The Truman Show is a film is set in a hypothetical town called Seahaven built in an enormous dome, and is dedicated to a continually running television show, The Truman Show. Only the central character, Truman Burbank, is unaware that he lives in an almost solipsistic constructed reality for the entertainment of those outside. The film follows his discovery of his situation and his attempts to escape. Central characters fake friendship to Truman, and in the case of his “wife”, bury their real feelings of disgust.

The OfSTED inspection is an example of a solipsistic epistemological position in that one’s own perceptions are the only things that can be known with certainty. The nature of the external world – schools — , the source of one’s perceptions — can not be conclusively known; they may not even exist at all. Truman himself can be viewed as an equivalent fictional school ofsted inspector who when visiting schools, tends to witness flowers decorating school corridors and toilet paper in the school toilets.

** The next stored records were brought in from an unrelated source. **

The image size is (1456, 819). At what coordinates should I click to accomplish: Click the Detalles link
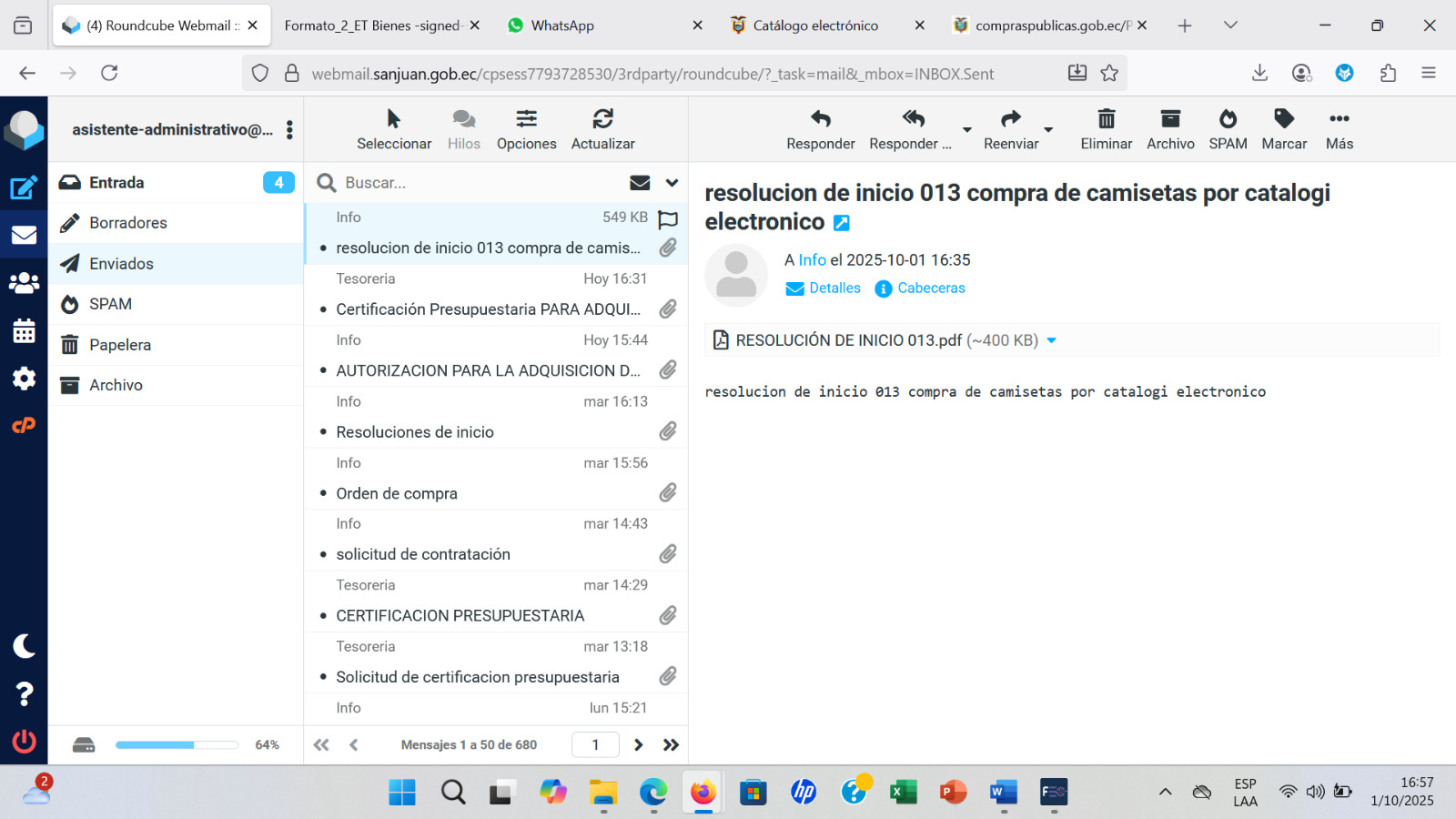[x=834, y=288]
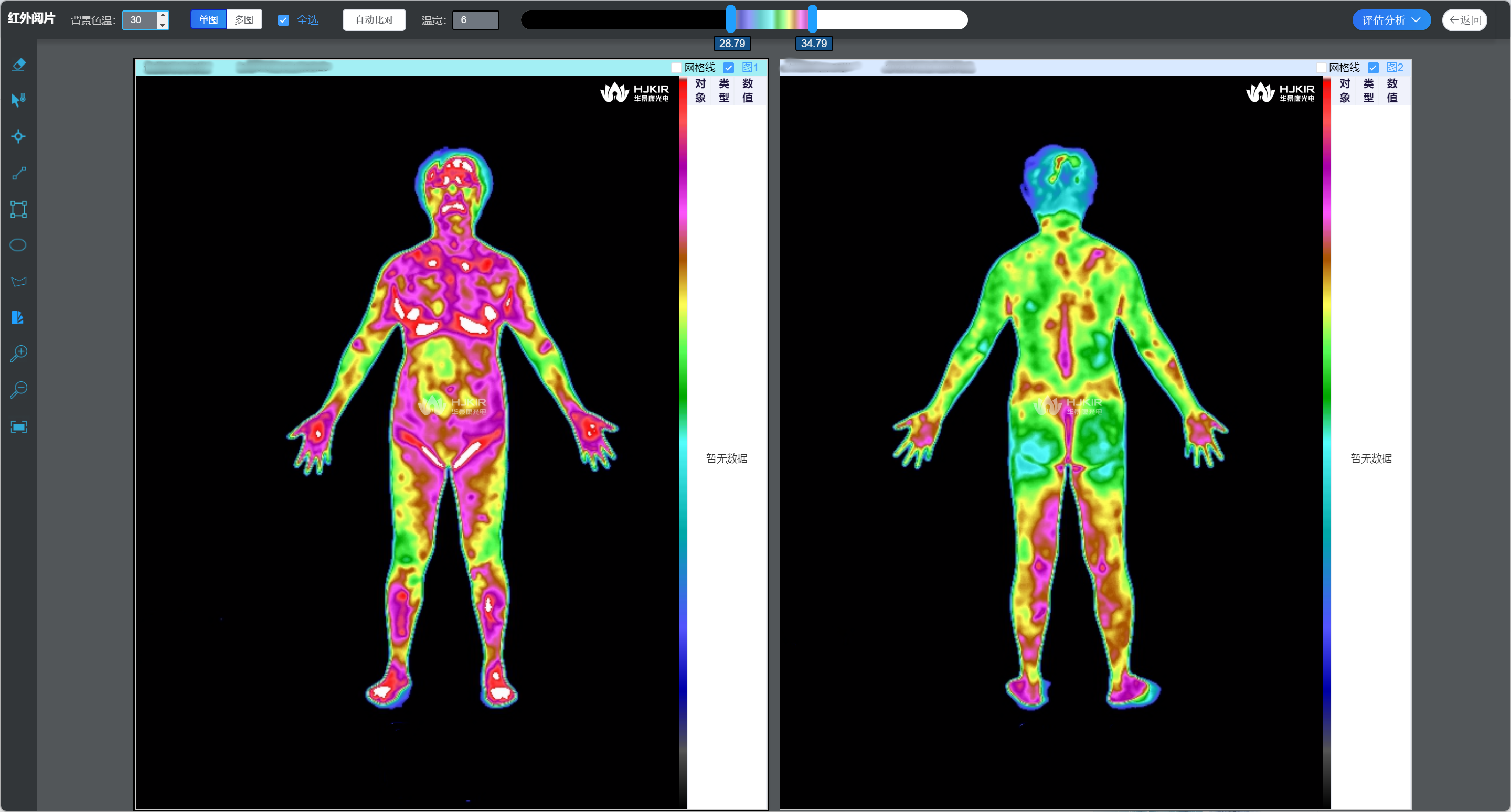
Task: Select the cursor temperature probe tool
Action: (x=18, y=100)
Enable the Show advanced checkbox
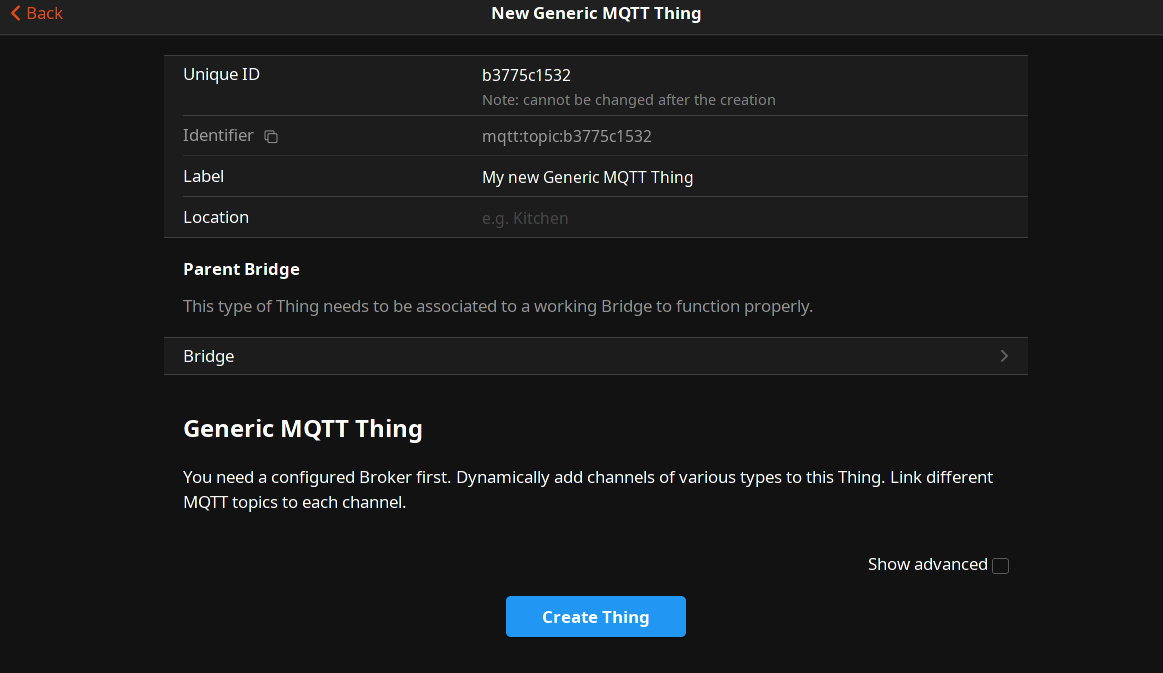The height and width of the screenshot is (673, 1163). pyautogui.click(x=1000, y=566)
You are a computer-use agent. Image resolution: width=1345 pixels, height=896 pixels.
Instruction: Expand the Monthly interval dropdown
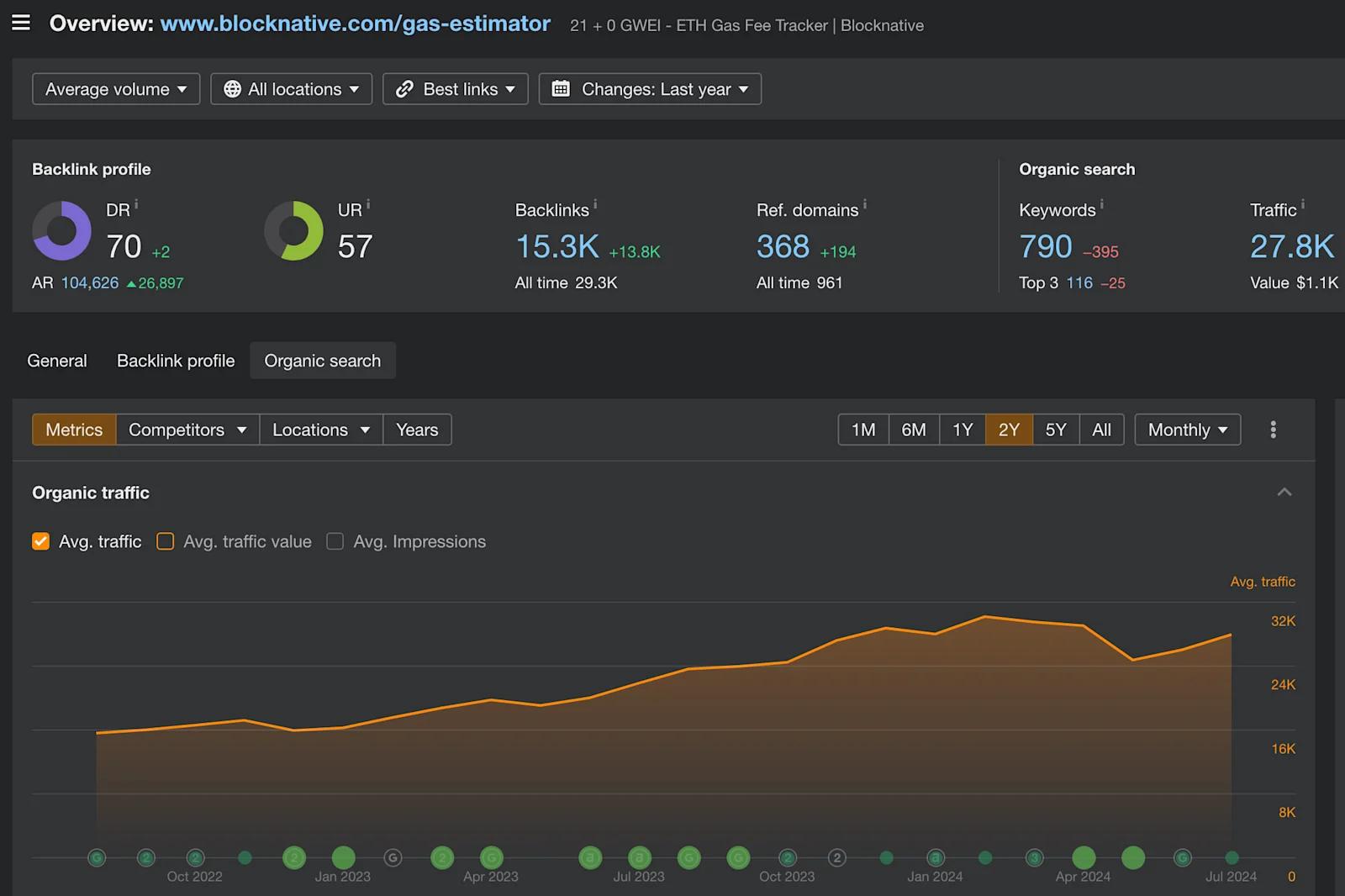tap(1187, 430)
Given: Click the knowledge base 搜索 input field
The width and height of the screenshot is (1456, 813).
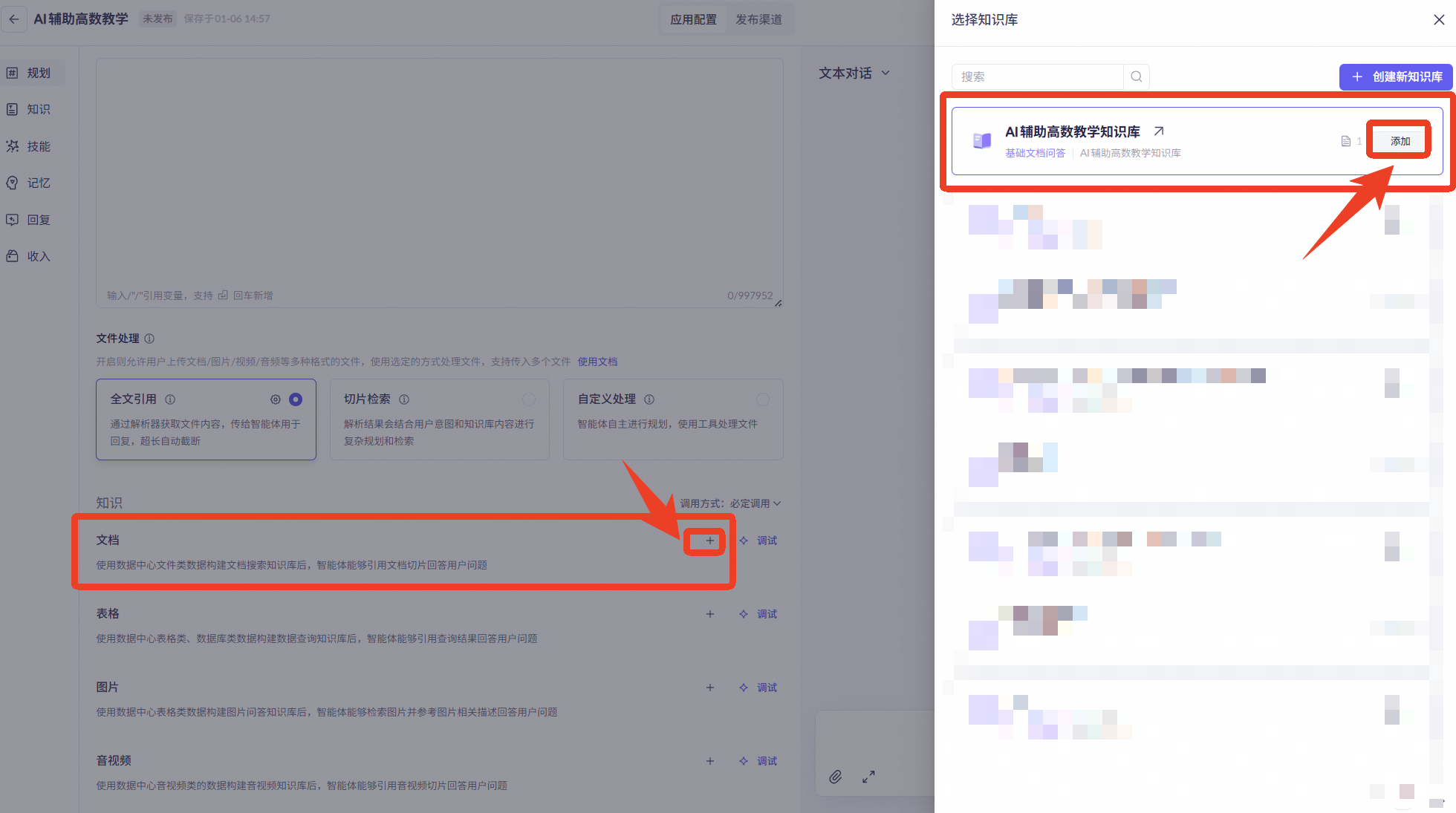Looking at the screenshot, I should coord(1037,76).
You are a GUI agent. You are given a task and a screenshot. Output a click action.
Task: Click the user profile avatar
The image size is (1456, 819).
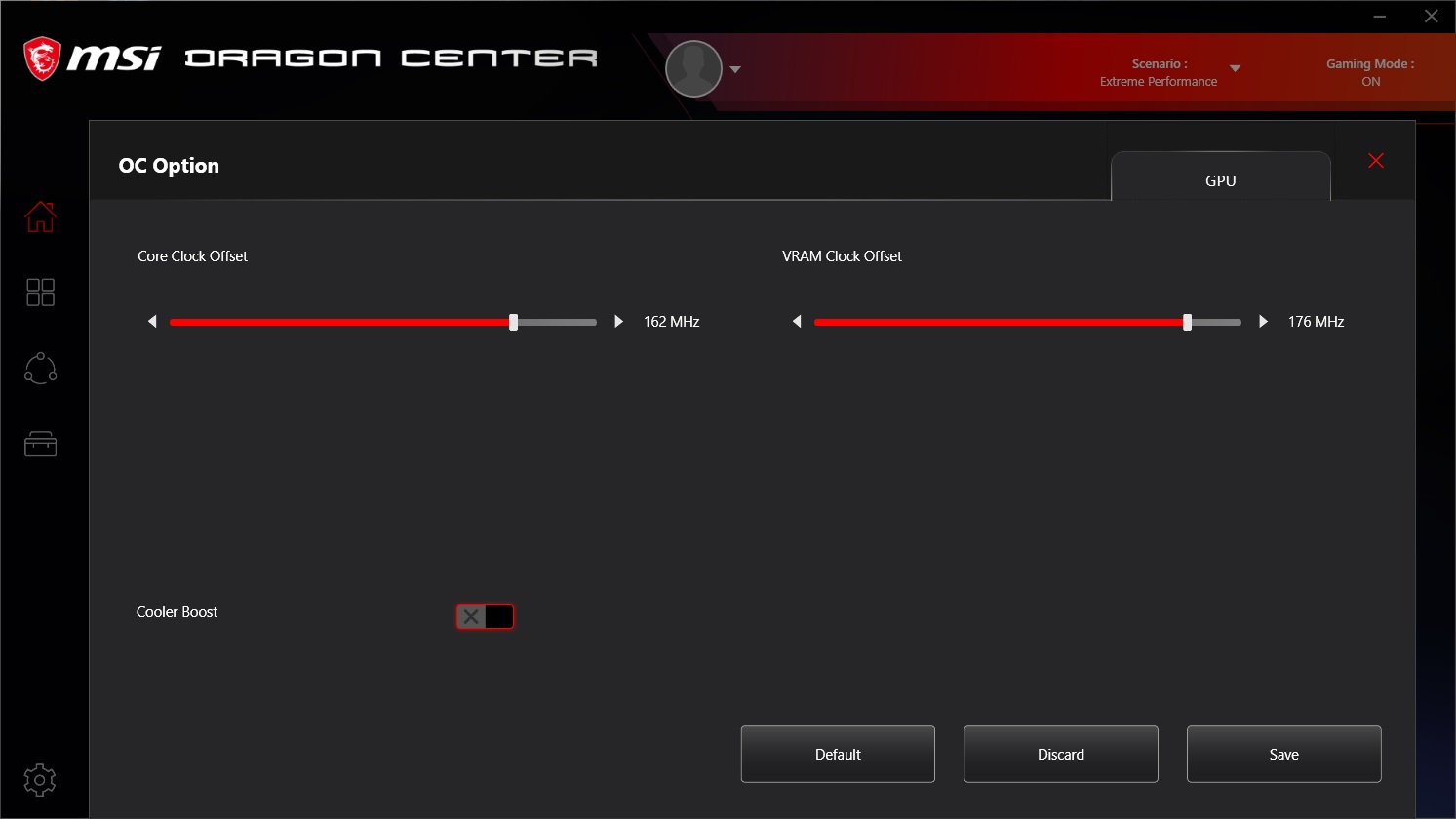tap(693, 69)
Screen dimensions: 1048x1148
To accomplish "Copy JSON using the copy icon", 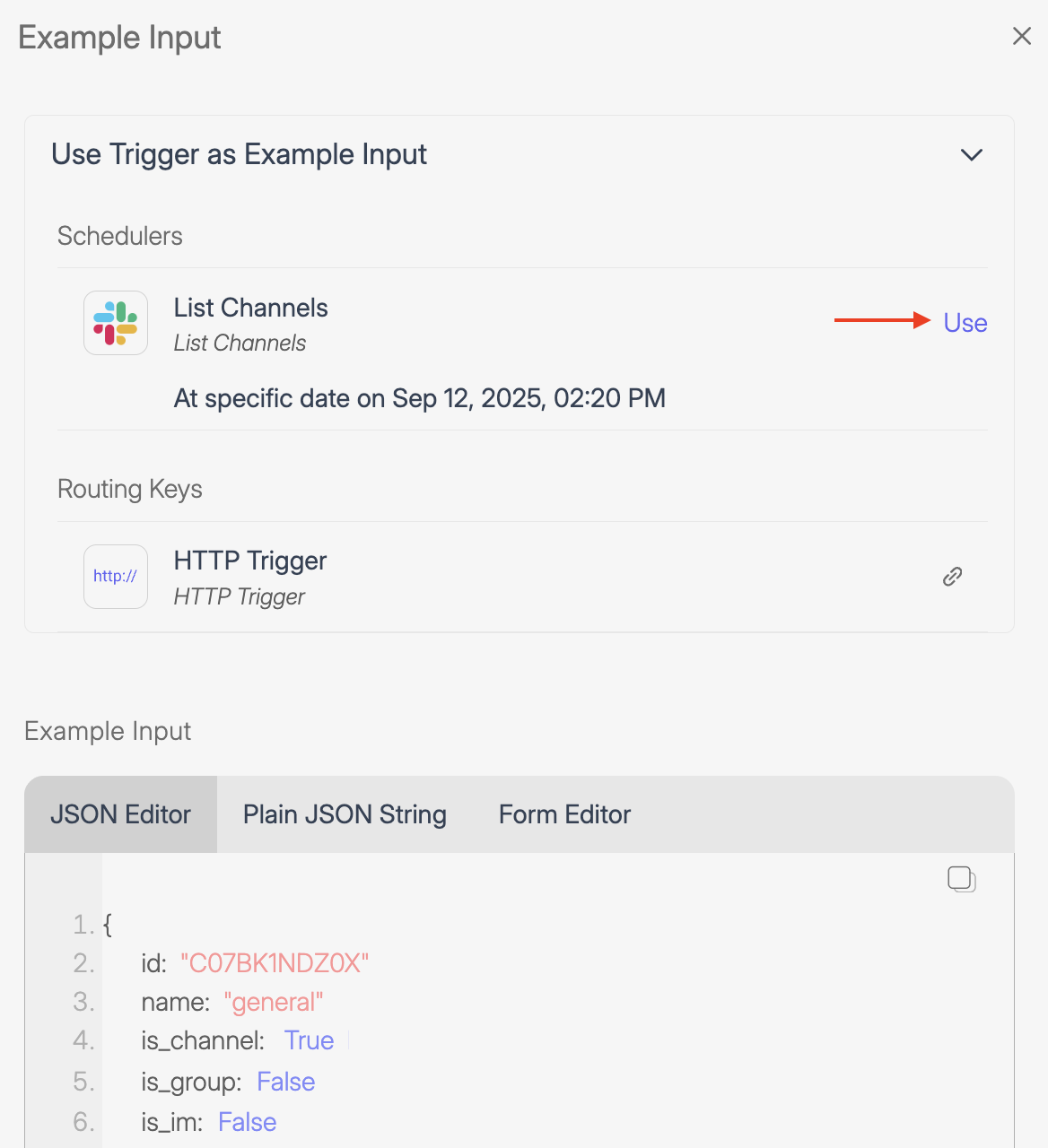I will pyautogui.click(x=961, y=879).
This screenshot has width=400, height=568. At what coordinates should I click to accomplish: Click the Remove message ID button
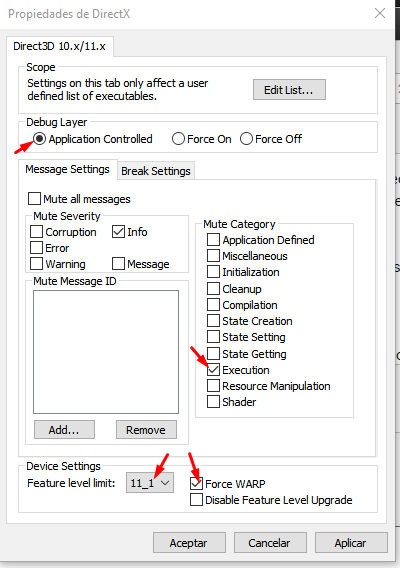146,430
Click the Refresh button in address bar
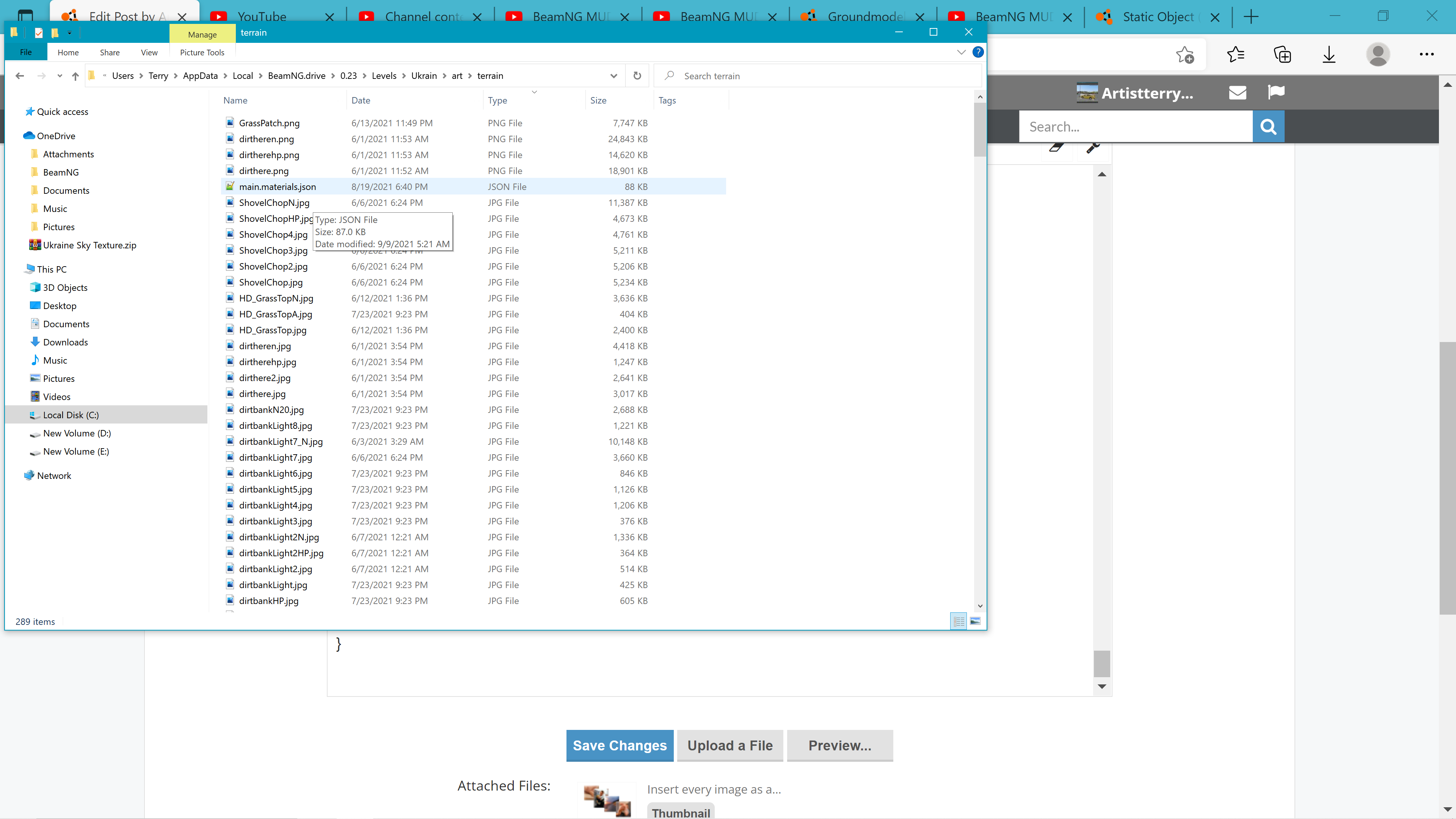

Inspection day can be presented as a lovely sunny day with bright blue skies; there’s not a care in the world, the children are well behaved and courteous, teachers well dressed and courteous, and its like this every day with pupils dutifully drinking water to enhance their learning and no-one objects to the Jamie Oliver inspired New School Dinner which has caused much wringing of hands and emptying of budgets.

But as in the Truman Show, the inspector is surrounded by central characters in the school who have to fake friendship and find methods to bury their real feelings of disgust in order to maintain the solipsistic constructed reality of the Government Inspector.